As with the majority of our friends, we are carless and reliant on public transport, resulting in 4 hour walks to see friends and eat donuts in various parks last autumn. In this mix of diagnoses and pandemic, I have felt myself change. A usually very calm person, I’ve found myself on the verge of aggressive shouting as yet another couple refuses to let go of each other’s hands on the narrow pavement, shouldering me aside, pushing me into the mud. With Henry, I know he would be a few paces ahead of me sniffing and clearing the path. His protection would be trait-defined, his comfort would be there in moments when my energy was lowest, and the promise of play is always just moments away. As I lament the patience that I seem to have lost, I imagine a puppy: the perfect exercise in relearning patience.

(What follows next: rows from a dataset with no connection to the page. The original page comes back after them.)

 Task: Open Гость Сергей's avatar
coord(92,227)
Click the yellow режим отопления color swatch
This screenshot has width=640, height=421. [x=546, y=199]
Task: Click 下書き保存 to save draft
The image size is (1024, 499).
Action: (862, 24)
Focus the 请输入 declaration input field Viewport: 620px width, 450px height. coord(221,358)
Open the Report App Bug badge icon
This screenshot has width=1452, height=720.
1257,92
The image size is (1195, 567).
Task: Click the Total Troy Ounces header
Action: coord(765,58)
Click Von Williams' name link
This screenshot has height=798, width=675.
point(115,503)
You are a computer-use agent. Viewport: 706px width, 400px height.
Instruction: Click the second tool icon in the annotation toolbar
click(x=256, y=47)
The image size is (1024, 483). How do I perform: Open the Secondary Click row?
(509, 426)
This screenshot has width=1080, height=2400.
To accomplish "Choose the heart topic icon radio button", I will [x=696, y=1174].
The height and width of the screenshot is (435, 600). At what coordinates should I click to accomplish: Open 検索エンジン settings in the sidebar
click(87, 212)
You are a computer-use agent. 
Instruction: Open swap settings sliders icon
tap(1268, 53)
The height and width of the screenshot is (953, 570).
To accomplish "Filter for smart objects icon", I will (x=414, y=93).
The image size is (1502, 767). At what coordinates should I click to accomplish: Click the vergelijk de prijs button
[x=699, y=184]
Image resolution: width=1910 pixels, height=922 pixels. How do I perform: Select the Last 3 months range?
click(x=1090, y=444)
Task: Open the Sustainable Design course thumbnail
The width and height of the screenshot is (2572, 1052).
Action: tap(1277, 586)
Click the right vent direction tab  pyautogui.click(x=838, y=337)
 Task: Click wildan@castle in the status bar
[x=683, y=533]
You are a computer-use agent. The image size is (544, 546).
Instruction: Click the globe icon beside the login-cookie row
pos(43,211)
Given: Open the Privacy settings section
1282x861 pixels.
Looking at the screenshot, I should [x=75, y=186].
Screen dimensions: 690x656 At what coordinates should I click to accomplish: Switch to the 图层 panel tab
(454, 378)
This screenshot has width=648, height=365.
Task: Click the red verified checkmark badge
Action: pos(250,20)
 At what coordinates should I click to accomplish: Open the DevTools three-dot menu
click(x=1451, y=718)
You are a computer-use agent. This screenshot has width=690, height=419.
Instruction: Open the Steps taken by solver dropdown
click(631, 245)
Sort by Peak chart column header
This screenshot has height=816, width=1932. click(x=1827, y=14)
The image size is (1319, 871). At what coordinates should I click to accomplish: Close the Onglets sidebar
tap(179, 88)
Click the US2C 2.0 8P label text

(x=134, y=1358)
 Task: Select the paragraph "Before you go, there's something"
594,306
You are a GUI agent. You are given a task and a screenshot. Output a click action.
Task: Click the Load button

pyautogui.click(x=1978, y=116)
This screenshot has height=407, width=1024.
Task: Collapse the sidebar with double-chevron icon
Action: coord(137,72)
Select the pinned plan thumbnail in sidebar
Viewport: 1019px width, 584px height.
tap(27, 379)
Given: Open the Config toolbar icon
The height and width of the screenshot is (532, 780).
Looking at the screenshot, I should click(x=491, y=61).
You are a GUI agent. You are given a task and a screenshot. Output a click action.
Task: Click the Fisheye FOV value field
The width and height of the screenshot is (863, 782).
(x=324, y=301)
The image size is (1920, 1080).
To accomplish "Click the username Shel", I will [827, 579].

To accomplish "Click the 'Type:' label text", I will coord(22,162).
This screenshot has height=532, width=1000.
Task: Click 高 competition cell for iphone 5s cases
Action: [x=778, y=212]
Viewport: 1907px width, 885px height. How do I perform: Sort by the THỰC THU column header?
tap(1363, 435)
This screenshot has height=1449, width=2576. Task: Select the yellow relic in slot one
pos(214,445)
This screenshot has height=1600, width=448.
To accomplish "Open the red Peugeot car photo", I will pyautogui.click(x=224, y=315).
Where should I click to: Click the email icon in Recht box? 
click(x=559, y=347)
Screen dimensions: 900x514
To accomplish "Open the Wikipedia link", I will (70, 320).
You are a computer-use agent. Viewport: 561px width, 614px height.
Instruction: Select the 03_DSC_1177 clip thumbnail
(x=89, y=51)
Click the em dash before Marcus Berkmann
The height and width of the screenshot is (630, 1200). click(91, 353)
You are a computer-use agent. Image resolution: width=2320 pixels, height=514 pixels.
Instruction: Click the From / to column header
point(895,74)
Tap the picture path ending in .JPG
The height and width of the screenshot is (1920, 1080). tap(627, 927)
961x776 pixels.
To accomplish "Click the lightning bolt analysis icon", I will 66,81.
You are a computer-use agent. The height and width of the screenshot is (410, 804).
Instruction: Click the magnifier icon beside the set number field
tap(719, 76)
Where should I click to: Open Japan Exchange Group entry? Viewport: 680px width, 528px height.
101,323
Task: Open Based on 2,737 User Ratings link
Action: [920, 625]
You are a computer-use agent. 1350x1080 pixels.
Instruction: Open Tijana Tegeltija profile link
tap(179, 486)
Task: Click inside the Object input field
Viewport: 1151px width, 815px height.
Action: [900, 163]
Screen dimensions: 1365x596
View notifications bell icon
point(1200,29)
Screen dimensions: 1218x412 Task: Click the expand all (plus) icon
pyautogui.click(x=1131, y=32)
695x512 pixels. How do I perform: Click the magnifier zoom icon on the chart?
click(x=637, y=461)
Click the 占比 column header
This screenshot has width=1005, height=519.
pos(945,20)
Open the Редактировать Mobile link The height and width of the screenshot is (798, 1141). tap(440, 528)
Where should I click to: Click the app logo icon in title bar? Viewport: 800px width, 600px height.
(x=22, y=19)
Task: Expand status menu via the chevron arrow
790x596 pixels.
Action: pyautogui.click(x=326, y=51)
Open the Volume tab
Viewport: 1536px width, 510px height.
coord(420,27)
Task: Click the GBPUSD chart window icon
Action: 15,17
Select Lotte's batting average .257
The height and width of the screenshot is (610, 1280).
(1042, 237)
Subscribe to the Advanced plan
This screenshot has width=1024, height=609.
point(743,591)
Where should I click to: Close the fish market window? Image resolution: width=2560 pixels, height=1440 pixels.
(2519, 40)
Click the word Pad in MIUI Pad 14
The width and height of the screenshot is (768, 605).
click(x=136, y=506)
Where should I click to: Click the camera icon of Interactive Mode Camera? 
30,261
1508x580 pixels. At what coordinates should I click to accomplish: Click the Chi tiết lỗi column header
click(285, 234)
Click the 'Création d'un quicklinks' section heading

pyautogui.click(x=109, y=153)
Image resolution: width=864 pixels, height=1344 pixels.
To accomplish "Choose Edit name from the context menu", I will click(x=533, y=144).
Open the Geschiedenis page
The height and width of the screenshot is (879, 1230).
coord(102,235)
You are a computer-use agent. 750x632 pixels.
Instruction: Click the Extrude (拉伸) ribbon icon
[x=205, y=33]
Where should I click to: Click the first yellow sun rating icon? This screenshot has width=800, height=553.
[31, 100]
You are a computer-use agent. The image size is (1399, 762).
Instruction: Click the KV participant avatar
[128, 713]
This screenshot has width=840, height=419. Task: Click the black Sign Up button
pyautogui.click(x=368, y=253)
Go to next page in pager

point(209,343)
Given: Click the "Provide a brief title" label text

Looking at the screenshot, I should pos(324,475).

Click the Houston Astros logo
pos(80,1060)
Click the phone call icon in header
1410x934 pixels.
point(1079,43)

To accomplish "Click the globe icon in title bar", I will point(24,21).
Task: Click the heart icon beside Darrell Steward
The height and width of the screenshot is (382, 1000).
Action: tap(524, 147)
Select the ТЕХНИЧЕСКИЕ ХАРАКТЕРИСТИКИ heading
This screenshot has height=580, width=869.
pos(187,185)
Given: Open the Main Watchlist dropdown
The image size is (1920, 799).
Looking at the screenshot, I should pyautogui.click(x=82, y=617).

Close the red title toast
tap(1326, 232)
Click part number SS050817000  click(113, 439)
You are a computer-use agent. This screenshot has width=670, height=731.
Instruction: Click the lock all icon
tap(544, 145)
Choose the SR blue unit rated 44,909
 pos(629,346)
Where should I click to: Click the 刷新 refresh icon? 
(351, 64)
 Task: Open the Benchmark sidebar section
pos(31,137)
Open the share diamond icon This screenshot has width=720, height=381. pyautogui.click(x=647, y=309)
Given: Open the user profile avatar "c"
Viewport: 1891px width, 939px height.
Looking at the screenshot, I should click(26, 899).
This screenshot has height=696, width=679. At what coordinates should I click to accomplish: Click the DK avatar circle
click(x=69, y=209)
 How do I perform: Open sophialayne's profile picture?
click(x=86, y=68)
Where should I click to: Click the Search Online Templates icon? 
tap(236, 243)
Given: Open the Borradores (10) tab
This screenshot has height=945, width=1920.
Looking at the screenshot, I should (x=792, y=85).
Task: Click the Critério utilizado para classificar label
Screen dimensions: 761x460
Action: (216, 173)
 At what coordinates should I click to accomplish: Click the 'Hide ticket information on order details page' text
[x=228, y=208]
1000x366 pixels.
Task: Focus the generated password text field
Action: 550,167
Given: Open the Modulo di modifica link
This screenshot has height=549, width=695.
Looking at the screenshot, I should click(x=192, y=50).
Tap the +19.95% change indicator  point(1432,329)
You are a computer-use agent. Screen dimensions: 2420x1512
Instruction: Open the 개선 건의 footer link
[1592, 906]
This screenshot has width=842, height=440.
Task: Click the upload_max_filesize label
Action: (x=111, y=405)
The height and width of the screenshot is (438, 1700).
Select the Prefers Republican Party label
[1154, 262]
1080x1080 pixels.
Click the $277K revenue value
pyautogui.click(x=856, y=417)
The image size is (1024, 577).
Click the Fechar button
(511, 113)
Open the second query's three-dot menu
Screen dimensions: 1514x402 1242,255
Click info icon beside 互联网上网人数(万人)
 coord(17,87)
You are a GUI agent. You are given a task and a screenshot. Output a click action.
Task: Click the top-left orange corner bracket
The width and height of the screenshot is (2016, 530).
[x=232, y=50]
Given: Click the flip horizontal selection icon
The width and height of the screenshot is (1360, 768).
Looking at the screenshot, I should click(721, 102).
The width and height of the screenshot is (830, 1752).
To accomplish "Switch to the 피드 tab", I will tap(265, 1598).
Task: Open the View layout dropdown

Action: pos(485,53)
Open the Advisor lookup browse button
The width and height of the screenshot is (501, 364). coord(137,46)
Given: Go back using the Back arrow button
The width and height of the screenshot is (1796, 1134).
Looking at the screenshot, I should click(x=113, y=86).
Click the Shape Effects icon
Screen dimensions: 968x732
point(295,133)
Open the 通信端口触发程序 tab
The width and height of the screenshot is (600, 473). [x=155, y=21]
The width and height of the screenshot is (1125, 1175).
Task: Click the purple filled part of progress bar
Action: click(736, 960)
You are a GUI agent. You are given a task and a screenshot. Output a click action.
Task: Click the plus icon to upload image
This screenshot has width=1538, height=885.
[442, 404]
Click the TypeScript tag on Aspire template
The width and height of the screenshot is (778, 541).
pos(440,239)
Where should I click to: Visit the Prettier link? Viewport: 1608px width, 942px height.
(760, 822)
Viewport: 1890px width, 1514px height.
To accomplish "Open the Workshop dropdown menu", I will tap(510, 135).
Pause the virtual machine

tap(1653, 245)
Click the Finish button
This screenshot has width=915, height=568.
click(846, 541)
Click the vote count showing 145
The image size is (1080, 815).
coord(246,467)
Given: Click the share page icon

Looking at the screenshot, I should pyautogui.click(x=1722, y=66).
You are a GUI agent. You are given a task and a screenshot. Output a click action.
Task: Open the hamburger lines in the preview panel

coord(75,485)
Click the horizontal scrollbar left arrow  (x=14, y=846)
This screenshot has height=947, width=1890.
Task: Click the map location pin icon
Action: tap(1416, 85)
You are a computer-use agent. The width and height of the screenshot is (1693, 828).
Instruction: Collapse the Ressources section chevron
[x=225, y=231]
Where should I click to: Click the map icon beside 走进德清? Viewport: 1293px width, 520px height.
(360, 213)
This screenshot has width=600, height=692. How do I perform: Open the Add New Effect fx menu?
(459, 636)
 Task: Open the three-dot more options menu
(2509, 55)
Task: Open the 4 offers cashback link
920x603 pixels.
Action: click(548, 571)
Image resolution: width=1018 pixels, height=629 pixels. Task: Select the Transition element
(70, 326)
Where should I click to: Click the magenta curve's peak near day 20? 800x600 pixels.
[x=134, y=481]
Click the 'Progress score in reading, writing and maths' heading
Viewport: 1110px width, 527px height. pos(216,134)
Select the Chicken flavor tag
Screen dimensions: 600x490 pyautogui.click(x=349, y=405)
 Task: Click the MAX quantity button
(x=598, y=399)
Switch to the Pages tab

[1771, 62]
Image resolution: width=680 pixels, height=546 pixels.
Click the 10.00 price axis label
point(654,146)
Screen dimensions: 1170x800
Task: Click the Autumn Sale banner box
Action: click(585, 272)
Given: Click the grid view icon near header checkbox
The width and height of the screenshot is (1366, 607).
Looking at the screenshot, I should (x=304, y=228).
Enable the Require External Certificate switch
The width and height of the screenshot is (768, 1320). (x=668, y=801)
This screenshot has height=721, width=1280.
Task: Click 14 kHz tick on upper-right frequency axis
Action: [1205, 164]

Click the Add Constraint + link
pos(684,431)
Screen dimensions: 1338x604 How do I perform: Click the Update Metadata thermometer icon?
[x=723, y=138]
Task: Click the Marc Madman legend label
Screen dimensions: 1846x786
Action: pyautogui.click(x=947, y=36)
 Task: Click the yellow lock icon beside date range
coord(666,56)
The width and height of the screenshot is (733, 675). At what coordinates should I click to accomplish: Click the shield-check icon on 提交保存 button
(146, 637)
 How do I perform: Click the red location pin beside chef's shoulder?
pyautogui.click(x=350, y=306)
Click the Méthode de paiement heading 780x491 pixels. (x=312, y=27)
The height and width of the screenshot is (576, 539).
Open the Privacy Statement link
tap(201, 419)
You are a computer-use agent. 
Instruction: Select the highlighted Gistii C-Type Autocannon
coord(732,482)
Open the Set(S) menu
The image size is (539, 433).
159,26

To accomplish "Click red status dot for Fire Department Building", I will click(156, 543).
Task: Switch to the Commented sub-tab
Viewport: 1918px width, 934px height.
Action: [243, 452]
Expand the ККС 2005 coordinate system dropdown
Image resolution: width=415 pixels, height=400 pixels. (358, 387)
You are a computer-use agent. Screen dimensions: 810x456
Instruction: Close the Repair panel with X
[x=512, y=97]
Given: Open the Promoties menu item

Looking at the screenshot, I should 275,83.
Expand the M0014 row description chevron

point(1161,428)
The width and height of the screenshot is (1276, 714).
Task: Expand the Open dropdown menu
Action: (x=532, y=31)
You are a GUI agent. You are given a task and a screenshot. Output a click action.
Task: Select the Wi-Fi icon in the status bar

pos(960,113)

Henry has appeared in his fullest manifestation at a time when I have been yearning for acts of care to be in person, bemused by diagnoses and test results told through the telephone, longing for my abdomen to be touched by a physician rather than describing symptoms in detail. As I write chapters on eighteenth-century physicians portraying themselves as the best advocates of their potential patron’s care through verse, I seem to have enacted that element of care in my own life with thoughts of unbridled canine affection. As I read the physicians describe my ‘Lethargy, with deadly Sleep opprest, / Strechd on his Back a mighty Lubbard lay’, I turn to social media and ask friends and followers to send me pictures of their pets to help assuage the lethargy that marks my ‘Change! From Scenes of Joy and Rest / To this dark Den, where Sickness toss’d alway’. Thomas Laqueur wrote a blog for our ‘Solitude and COVID-19’ series on dogs as a guard against cosmic loneliness. As my world has shrunk at just a time when I needed it most to be a place of caring connectedness, Henry has come to populate my thoughts and provided a guard against the encroaching disappointments that my diagnoses have brought with them. With Henry I am building my protective pack to shield me, but also imagining a joy that can’t be taken away by my illness.

In the absence of family members and friends, the urge has been to expand our family unit in a way that seems just within the realms of possibility, in the midst of a pandemic, living with fixed term employment contracts.  Henry represents looking head on at those precarious contracts, at my diagnosis, and at the pandemic and refusing to let them take away another part of the stable future for which we yearn. A happy family of two men and dog, is that really too much to ask? A real Henry would be emblematic of embracing what would make us happiest, we’ve learnt that life is far too short not to do that. But right now, happiness is leaning back in my chair and watching my husband absentmindedly reach down to pet our imaginary Henry, with a smile that has entirely forgotten the distance from family or the weight of lockdowns.